═════ Exercise material
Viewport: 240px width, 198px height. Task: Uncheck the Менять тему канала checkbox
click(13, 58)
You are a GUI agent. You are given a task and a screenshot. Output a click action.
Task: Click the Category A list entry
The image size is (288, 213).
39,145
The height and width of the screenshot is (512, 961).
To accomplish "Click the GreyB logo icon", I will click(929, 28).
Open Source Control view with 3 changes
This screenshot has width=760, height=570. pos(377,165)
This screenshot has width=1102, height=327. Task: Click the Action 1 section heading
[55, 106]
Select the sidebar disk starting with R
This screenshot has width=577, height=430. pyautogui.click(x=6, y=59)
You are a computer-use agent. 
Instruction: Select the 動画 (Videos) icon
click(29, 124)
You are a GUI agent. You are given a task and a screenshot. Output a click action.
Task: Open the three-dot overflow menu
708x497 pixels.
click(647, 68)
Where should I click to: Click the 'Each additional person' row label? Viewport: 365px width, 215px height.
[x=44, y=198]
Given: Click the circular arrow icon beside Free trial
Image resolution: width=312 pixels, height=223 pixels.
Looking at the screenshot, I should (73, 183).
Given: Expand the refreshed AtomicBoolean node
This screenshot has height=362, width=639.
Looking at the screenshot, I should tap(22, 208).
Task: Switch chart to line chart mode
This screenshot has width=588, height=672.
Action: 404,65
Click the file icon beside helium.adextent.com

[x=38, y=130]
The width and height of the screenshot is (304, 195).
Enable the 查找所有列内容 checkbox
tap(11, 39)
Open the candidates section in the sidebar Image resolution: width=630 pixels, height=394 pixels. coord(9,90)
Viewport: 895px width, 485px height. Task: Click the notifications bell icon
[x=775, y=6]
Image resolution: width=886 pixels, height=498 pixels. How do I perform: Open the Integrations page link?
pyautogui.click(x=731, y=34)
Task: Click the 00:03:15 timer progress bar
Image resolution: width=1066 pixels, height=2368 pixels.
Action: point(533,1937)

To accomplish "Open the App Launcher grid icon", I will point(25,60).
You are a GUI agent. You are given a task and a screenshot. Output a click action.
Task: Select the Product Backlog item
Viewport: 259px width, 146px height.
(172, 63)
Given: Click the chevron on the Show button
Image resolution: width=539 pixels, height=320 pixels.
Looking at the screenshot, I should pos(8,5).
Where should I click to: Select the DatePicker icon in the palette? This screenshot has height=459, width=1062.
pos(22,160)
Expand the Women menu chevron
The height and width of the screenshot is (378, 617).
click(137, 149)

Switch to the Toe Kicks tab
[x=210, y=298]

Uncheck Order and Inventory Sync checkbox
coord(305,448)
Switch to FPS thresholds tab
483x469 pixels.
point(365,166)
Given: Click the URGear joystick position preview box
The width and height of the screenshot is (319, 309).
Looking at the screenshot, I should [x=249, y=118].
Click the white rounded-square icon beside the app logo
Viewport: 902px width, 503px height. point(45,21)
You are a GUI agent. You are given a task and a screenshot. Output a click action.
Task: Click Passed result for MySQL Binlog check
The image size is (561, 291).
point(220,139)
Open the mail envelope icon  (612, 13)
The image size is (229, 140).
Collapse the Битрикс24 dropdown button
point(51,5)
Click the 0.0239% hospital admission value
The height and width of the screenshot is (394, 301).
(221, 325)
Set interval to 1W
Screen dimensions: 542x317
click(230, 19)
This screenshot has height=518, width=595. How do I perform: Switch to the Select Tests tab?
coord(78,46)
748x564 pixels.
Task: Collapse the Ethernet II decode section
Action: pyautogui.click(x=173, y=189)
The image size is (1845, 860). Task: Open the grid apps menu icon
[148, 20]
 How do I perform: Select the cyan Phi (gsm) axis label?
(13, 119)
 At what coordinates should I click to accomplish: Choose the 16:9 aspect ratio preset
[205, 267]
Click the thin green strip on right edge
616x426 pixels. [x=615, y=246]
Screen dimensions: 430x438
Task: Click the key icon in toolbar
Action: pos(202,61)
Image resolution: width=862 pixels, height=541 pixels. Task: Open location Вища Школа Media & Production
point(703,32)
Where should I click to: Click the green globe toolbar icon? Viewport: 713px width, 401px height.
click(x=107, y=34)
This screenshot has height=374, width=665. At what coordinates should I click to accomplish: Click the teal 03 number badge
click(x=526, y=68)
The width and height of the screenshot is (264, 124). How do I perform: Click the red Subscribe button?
══════════
● Brief: Copy each line of the listing above that includes the word "will".

● Answer section:
To accomplish "Click the GreyB logo icon", I will click(929, 28).
To accomplish "Open the App Launcher grid icon", I will point(25,60).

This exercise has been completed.